In this case there were two errors generated by the EasyCharts:
Exception: Error running query:
TagHistory(paths=[histprov:RYDB:/prov:RYTP:/tag:AWERK/automatic mode, histprov:RYDB:/prov:RYTP:/tag:AWERK/circuit breaker fault, histprov:RYDB:/prov:RYTP:/tag:AWERK/collective fault emergency off, prov:RYTP:/tag:awerk/sim/fs1, prov:RYTP:/tag:awerk/sim/fv1, prov:RYTP:/tag:awerk/sim/fs2, prov:RYTP:/tag:awerk/sim/fv2], start=Mon Jun 18 00:00:00 EDT 2018, end=Mon Jun 18 00:00:01 EDT 2018, flags=0)@3000ms
On: 313 AWERK hist.Root Container.cht hist
caused by GatewayException: Read timed out
caused by SocketTimeoutException: Read timed out
Ignition v7.9.9 (b2018081621)
Java: Oracle Corporation 1.8.0_171
Exception: Error running query:
TagHistory(paths=[prov:RYTP:/tag:awerk/sim/fs1, prov:RYTP:/tag:awerk/sim/fv1, prov:RYTP:/tag:awerk/sim/fs2, prov:RYTP:/tag:awerk/sim/fv2], start=Fri Sep 21 15:17:26 EDT 2018, end=Fri Sep 21 15:17:49 EDT 2018, flags=0)@3000ms
On: 310 AWERK.Root Container.cht trend
caused by GatewayException: Read timed out
caused by SocketTimeoutException: Read timed out
Ignition v7.9.9 (b2018081621)
Java: Oracle Corporation 1.8.0_171
ClockDriftDetector shows up in there with 2.5 second deviations. As noted in that message, there’s only three real possibilities: 1) server is bogged down, 2) clock is changing erratically, sometimes a VM setup problem, or 3) pause-the-world is taking too long.

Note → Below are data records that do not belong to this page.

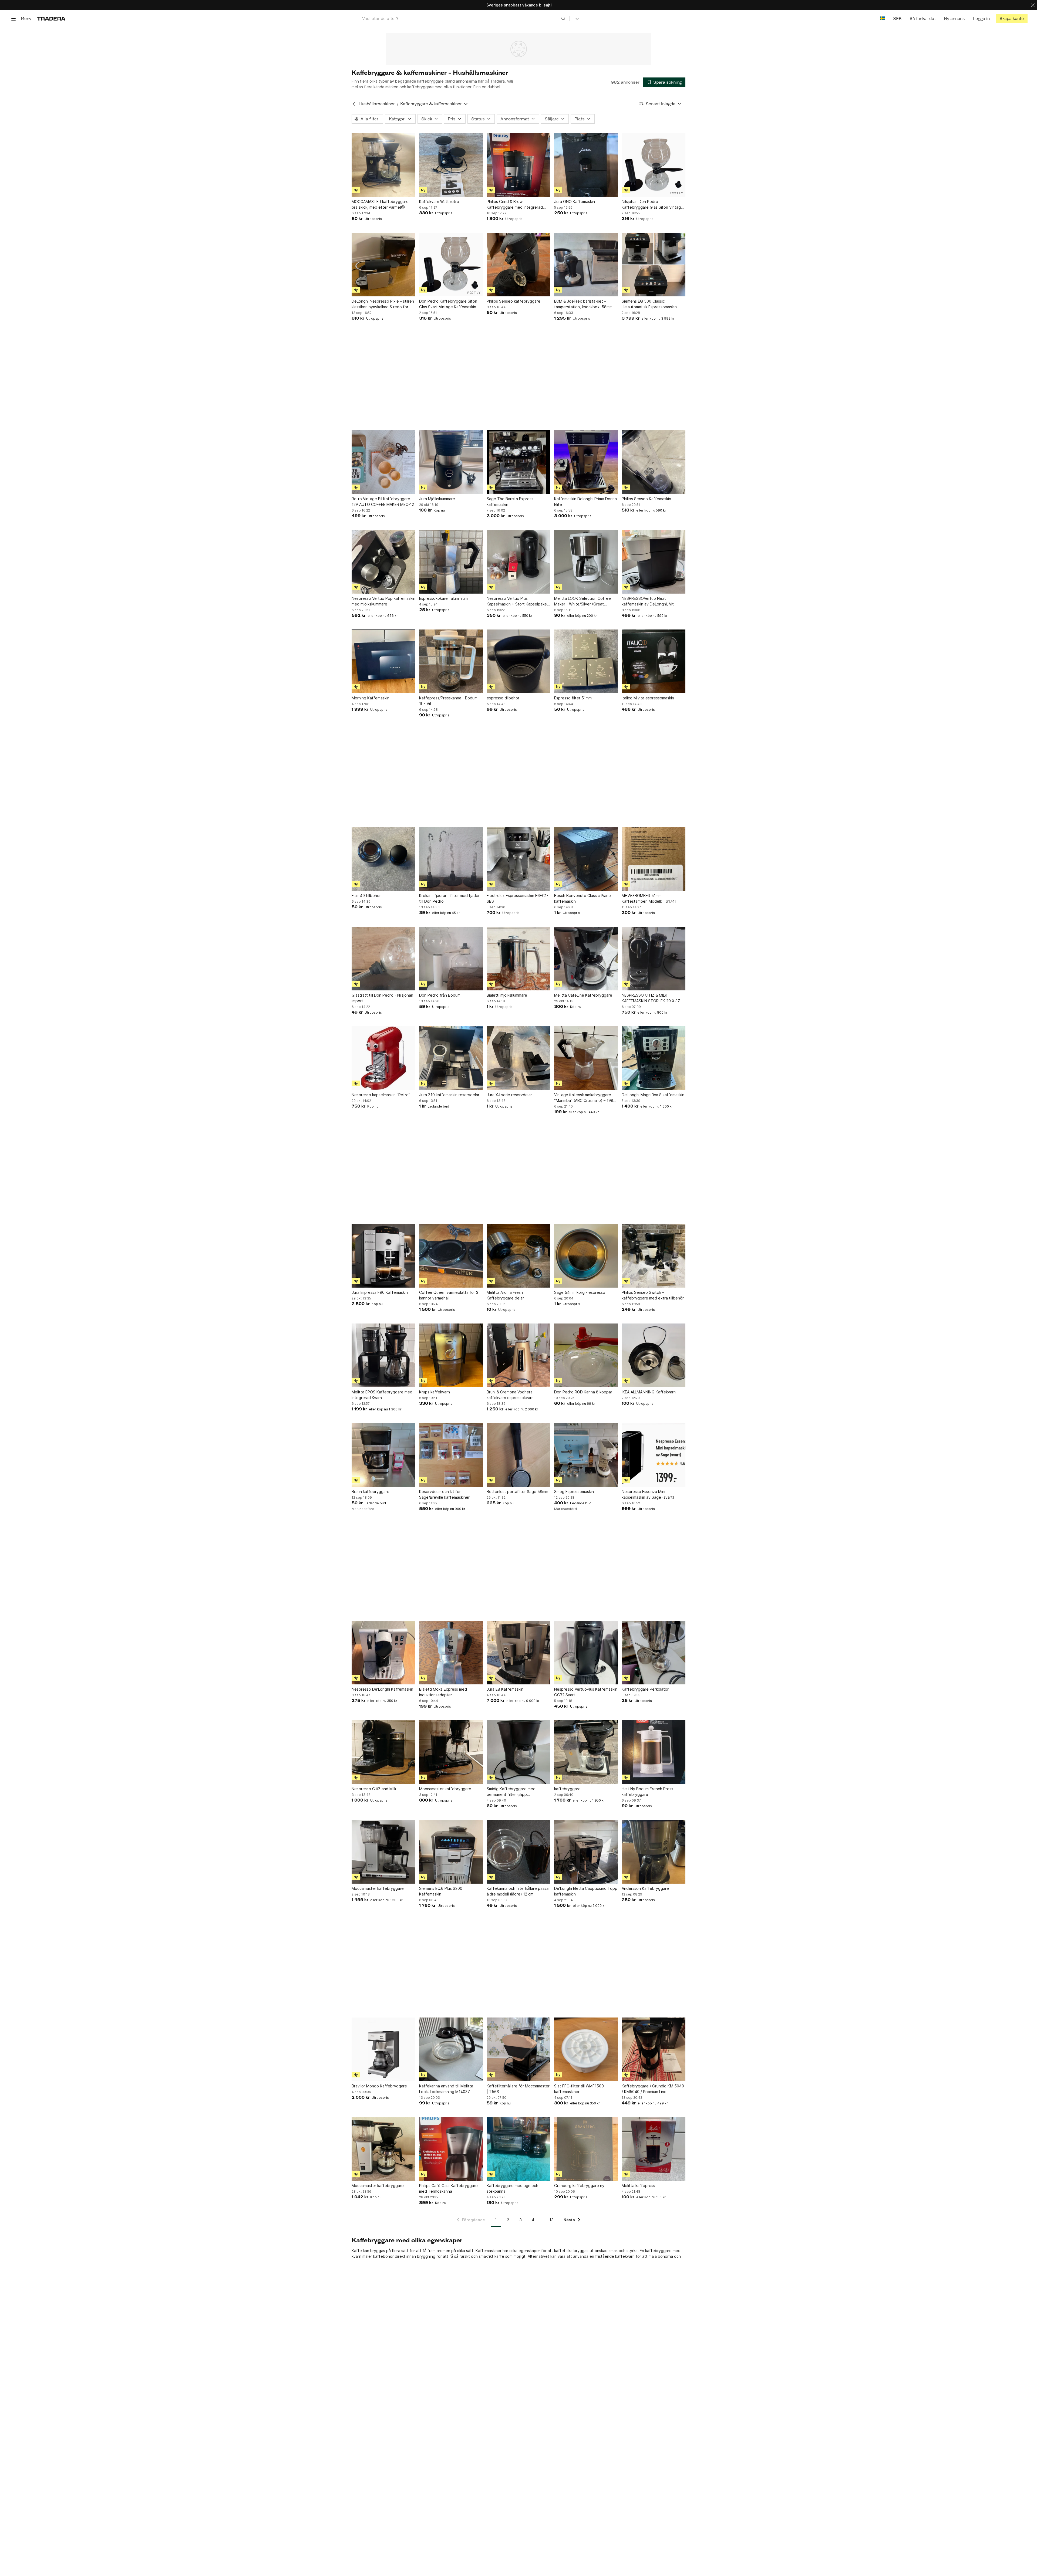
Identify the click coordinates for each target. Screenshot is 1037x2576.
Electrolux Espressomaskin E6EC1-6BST (517, 898)
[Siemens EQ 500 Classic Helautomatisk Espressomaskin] (653, 264)
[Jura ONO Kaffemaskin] (586, 165)
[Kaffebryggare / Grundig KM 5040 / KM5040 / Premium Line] (653, 2049)
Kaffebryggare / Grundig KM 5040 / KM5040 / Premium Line (653, 2089)
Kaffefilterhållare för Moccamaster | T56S (518, 2089)
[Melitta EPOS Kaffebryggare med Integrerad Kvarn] (383, 1355)
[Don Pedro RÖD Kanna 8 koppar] (586, 1355)
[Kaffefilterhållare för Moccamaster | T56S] (518, 2049)
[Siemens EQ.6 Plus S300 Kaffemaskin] (451, 1852)
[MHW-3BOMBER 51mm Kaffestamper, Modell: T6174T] (653, 859)
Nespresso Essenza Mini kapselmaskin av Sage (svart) (648, 1494)
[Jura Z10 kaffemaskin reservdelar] (451, 1058)
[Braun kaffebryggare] (383, 1455)
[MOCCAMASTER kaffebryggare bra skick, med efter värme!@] (383, 165)
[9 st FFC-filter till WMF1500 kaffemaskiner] (586, 2049)
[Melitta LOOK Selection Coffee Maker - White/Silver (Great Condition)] (586, 562)
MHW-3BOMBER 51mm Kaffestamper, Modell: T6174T (649, 898)
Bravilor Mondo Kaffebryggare (379, 2086)
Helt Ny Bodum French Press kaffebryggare (647, 1791)
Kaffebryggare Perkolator (645, 1689)
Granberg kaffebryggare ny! (579, 2185)
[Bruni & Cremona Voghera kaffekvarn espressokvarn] (518, 1355)
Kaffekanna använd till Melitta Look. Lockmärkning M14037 (446, 2089)
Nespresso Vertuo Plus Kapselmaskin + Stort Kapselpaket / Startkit (517, 601)
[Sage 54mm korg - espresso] (586, 1256)
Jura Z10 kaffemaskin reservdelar (449, 1094)
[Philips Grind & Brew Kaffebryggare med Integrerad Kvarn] (518, 165)
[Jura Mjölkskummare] (451, 462)
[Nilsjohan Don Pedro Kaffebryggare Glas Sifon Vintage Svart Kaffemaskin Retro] (653, 165)
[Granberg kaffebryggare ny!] (586, 2149)
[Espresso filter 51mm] (586, 661)
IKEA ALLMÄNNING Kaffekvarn (649, 1392)
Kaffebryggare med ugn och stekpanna (512, 2188)
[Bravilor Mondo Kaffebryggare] (383, 2049)
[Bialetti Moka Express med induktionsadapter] (451, 1652)
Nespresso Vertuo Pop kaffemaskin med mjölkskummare (383, 601)
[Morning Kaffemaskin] (383, 661)
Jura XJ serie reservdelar (509, 1094)
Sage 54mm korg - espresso (579, 1292)
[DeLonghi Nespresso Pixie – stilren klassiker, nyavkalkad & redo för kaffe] (383, 264)
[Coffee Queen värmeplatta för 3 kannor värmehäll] (451, 1256)
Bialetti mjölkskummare (507, 995)
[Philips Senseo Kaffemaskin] (653, 462)
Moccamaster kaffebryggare (445, 1788)
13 (552, 2220)
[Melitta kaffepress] (653, 2149)
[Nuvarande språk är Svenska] (882, 18)
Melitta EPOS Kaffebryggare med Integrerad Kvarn (382, 1395)
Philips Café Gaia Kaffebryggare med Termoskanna (448, 2188)
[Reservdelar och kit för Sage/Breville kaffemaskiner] (451, 1455)
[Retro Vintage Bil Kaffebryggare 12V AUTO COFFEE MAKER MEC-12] (383, 462)
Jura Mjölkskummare (437, 498)
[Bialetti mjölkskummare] (518, 958)
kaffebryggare (567, 1788)
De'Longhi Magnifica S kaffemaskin (653, 1094)
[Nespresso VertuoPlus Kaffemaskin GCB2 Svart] (586, 1652)
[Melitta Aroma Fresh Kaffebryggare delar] (518, 1256)
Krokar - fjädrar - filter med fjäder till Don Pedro (449, 898)
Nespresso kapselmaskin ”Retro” (381, 1094)
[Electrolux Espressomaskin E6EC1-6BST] (518, 859)
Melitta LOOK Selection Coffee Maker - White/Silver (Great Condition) (582, 601)
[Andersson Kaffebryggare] (653, 1852)
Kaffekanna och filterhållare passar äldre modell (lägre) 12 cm (518, 1891)
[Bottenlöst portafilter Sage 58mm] (518, 1455)
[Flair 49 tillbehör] (383, 859)
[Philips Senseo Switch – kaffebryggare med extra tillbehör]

In my experience, it has always been #3, due to the use of the old CMS garbage collector. One case of #2 has shown up here, though, so it isn’t certain. Visit the Performance page of the gateway status section and look at the graphs. If the ClockDriftDetector events correlate with peak memory usage, it is almost certainly the garbage collector.

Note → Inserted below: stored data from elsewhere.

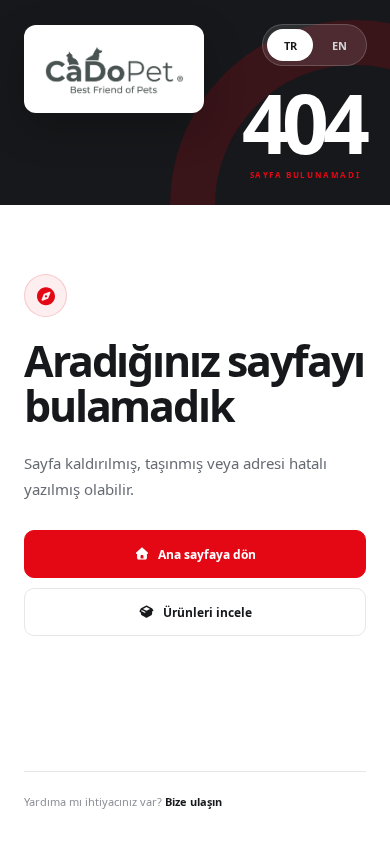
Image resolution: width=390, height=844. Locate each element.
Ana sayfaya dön (207, 554)
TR (290, 45)
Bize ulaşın (193, 801)
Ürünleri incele (207, 612)
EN (339, 45)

You will need direct access to the gateway to do much of anything.
That is correct - The CPU Trend spikes to 70% (typical being 8%) and the Memory Trend spikes to 4 GB (typical being 0.5%) at the same time the ClockDrift warnings are logged.
Additionally, the current architecture is very poor - the Gateway server is remote, and located whole States away from the client site. I have tried to address this but the client does not want to adjust. (The application is read-only at the moment, otherwise I would not develop with this kind of latency). The tags consistently blip in and out of good connection. I was wondering if that could impact the clock drift?

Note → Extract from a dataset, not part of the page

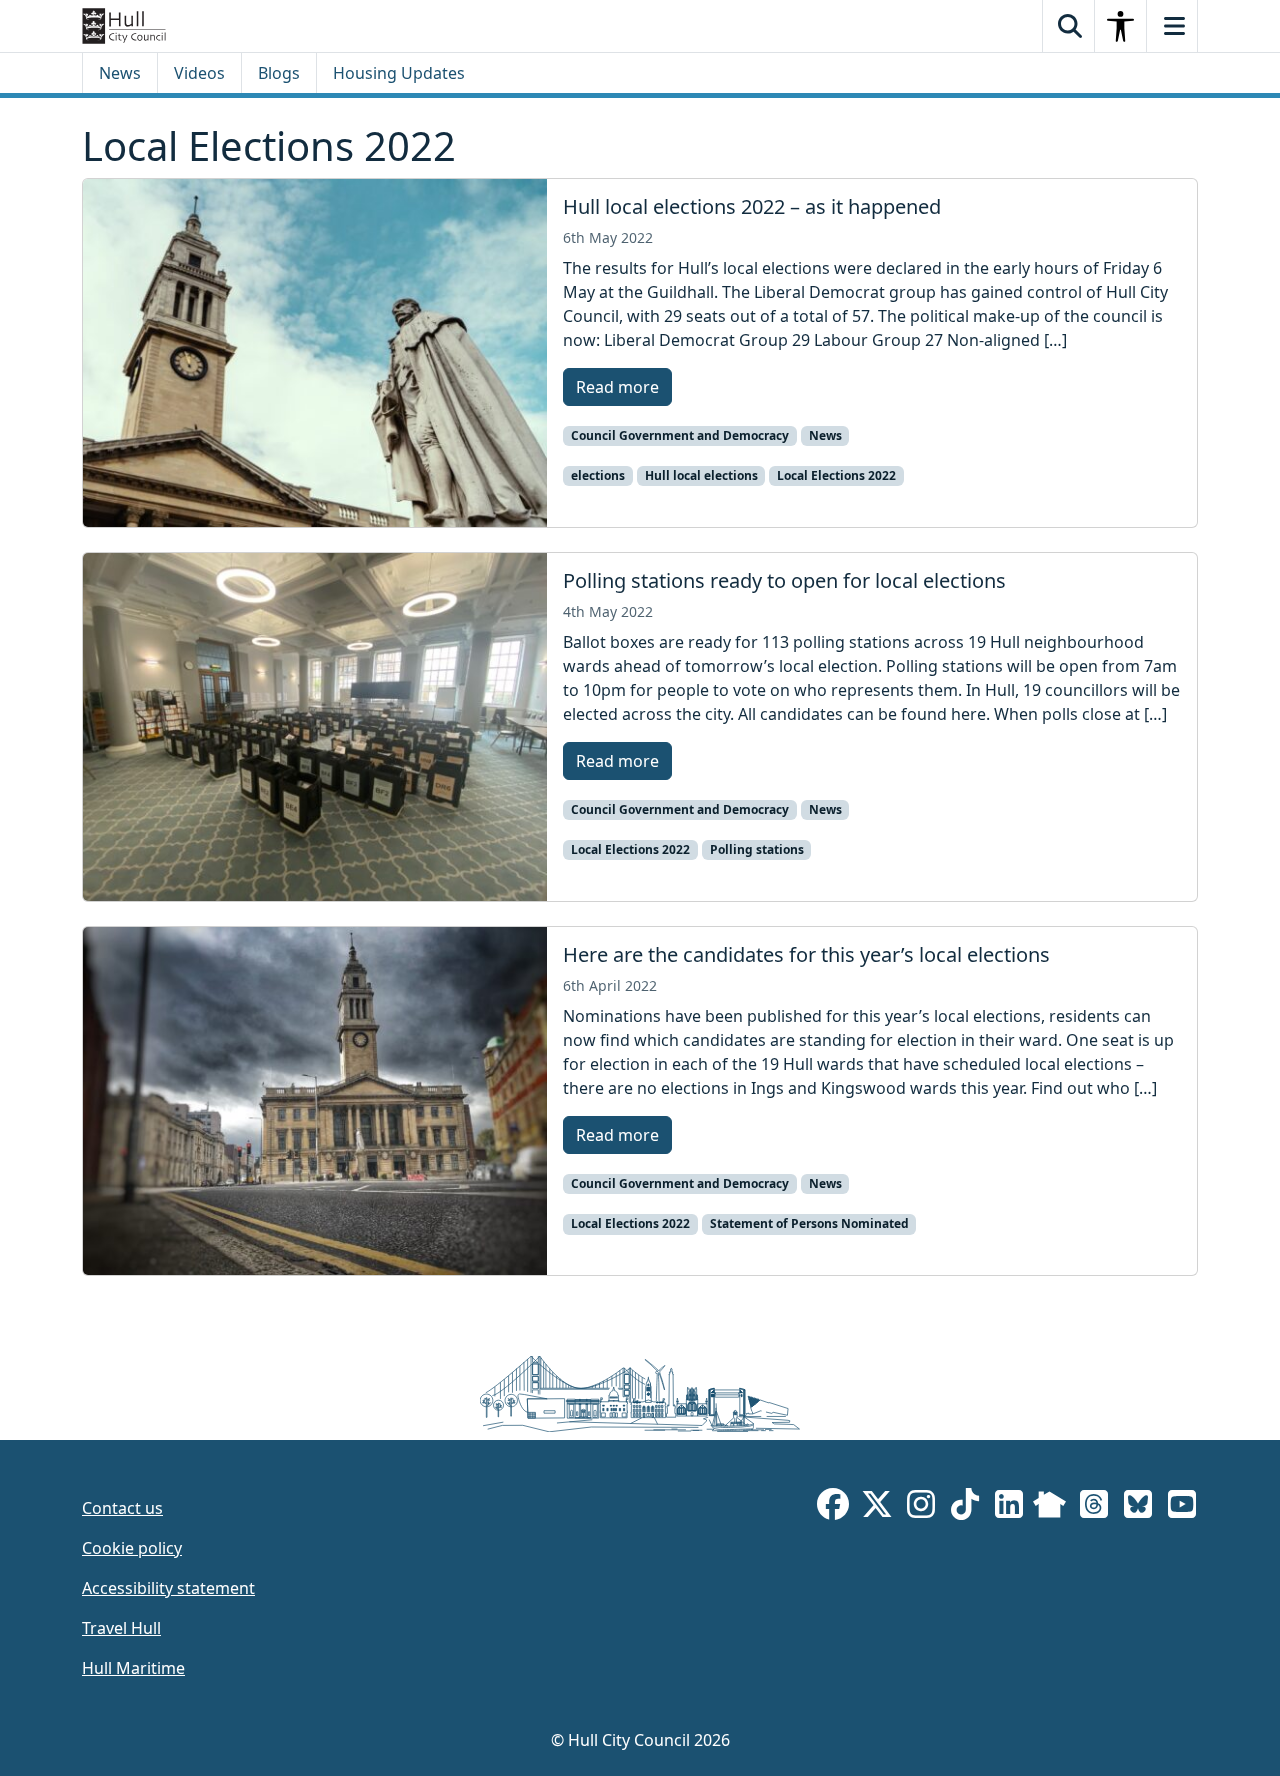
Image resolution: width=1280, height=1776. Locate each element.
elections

And, ultimately, should I write this off as a product of the poor architecture.
The tags are probably going bad because the garbage collection pause-the-world cuts off communication too long. See the related timeouts for your drivers. Running OPC drivers on a remote server is disastrous for performance. Most PLC protocols are very latency sensitive, as only a single request (or very few) can be issued at a time. But that doesn’t make timeouts.
Look on your gateway’s performance page again: Under the memory chart, you should see “Garbage Collectors: G1 Young Generation, G1 Old Generation”. If you see anything else, you need to change ignition.conf to use G1GC.
Hmm. You really need the wrapper log, not just the web-accessible log. So you can see why the gateway is restarting. You might just be doing something that takes more than 4GB of memory. A scheduled report, perhaps? Reports are memory hogs.
I will request the logs - I feel the application is pretty light at this point. No reports, and query runs and refreshes are event driven. Yet, maybe I’ve done something inefficient regardless.
@pturmel I received the wrapper log file. I will post it here, and I will appreciate any further assistance - however I don’t want to ask it of you to read through the logs! I will open a service ticket with IA.
There were two crashes - one around 12:12 PM and another around 1:26 PM
The latency heavy network architecture does cause queries to randomly increase duration by more than a 10x factor. In addition, I had a script that would fire 4 simultaneous history binding queries. When the query lag coincided with this query event, the RAM usage would spike above the available 4 GB limit and induce a crash.